[Lldb-commits] [lldb] [lldb][docs] Generate the Python API enums page from headers (PR #202780)
Raphael Isemann via lldb-commits
lldb-commits at lists.llvm.org
Wed Jun 10 03:47:25 PDT 2026
================
@@ -0,0 +1,309 @@
+"""Generate the "Python API enumerators and constants" documentation page.
+
+LLDB exposes the enumerators from `lldb-enumerations.h` and the constants from
+`lldb-defines.h` as attributes of the `lldb` Python module. This script parses
+those two headers and emits a Markdown page documenting every public value, so
+the page can no longer drift out of sync with the source the way a
+hand-maintained copy does.
+
+The page is generated at build time and pulled into `python_api_enums.md` via
+the `{build-include}` directive (see `lldb/docs/_ext/build_include.py`).
+"""
+
+import argparse
+import re
+from dataclasses import dataclass, field
+
+# Matches the start of an enum declaration up to and including the opening
+# brace, capturing the enum name. Covers plain `enum Name {`, scoped
+# `enum Name : type {`, and the `FLAGS_ENUM(Name){` / `FLAGS_ANONYMOUS_ENUM()`
+# macros from lldb-enumerations.h. Enum bodies never contain nested braces, so
+# the matching `}` is simply the next one in the text.
+ENUM_RE = re.compile(
+ r"(?:enum\s+(?P<name>\w+)\s*(?::\s*[\w:]+\s*)?"

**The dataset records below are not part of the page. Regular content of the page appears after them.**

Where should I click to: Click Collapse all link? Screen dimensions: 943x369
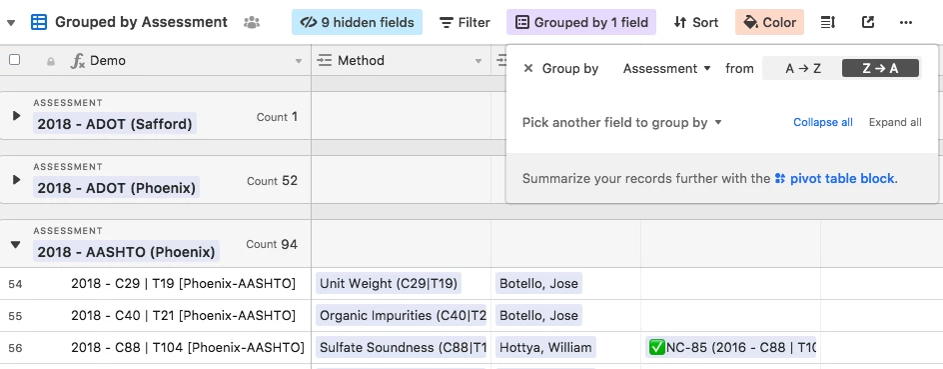pos(823,122)
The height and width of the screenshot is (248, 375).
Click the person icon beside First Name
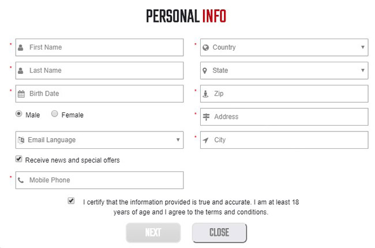pyautogui.click(x=21, y=47)
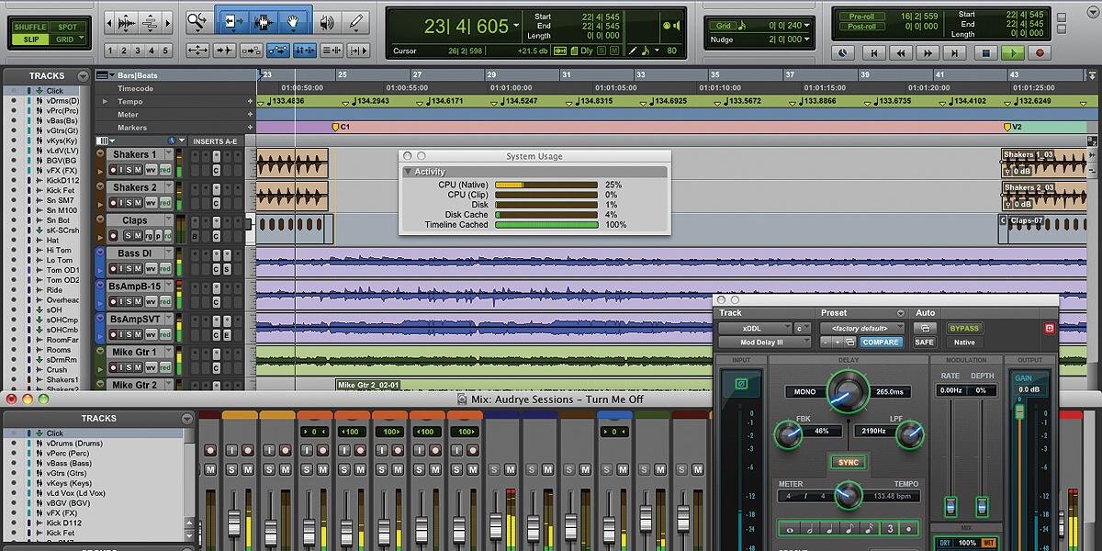The height and width of the screenshot is (551, 1102).
Task: Click the transport Record button
Action: 1040,54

+ r"|FLAGS_ENUM\(\s*(?P<flags_name>\w+)\s*\)"
+ r"|FLAGS_ANONYMOUS_ENUM\(\s*\))\s*\{"
+)
+
+# Doxygen inline commands that wrap a following word for emphasis or reference.
+# We drop the command itself and keep its argument.
+DOXYGEN_CMD_RE = re.compile(r"\\(?:a|b|c|e|p|ref|see|link|endlink)\b\s?")
+
+# Constants are grouped editorially to match the long-standing layout of the
+# page. The classifier is prefix-based so new constants land in a sensible
+# group without further maintenance; anything unrecognized falls into
+# "Miscellaneous constants".
+CONSTANT_GROUP_ORDER = [
+ "Generic register numbers",
+ "Invalid value definitions",
+ "CPU types",
+ "Option set definitions",
+ "Miscellaneous constants",
+]
+
+
+def slugify(text):
+ return re.sub(r"[^a-z0-9]+", "-", text.lower()).strip("-")
+
+
+def clean_comment(text):
+ """Strip a doc-comment fragment down to its prose."""
+ return DOXYGEN_CMD_RE.sub("", text).rstrip()
+
+
+ at dataclass
+class Member:
+ name: str
+ desc: list = field(default_factory=list) # lines; "" marks a paragraph break
+
+
+def parse_enum_body(body):
+ """Parse the body of an enum into a list of documented members.
+
+ Comment association follows Doxygen conventions, with one accommodation for
+ the header's occasional misuse of `///<` on its own line as a *leading*
+ comment (see WatchpointValueKind): a trailing `///<` documents the member on
+ its own line, while a standalone doc comment that isn't continuing a
+ trailing comment is treated as a leading comment for the next member.
+ """
+ members = []
+ pending_lead = [] # leading doc lines awaiting the next member
+ current = None # most recently named member (target of trailing comments)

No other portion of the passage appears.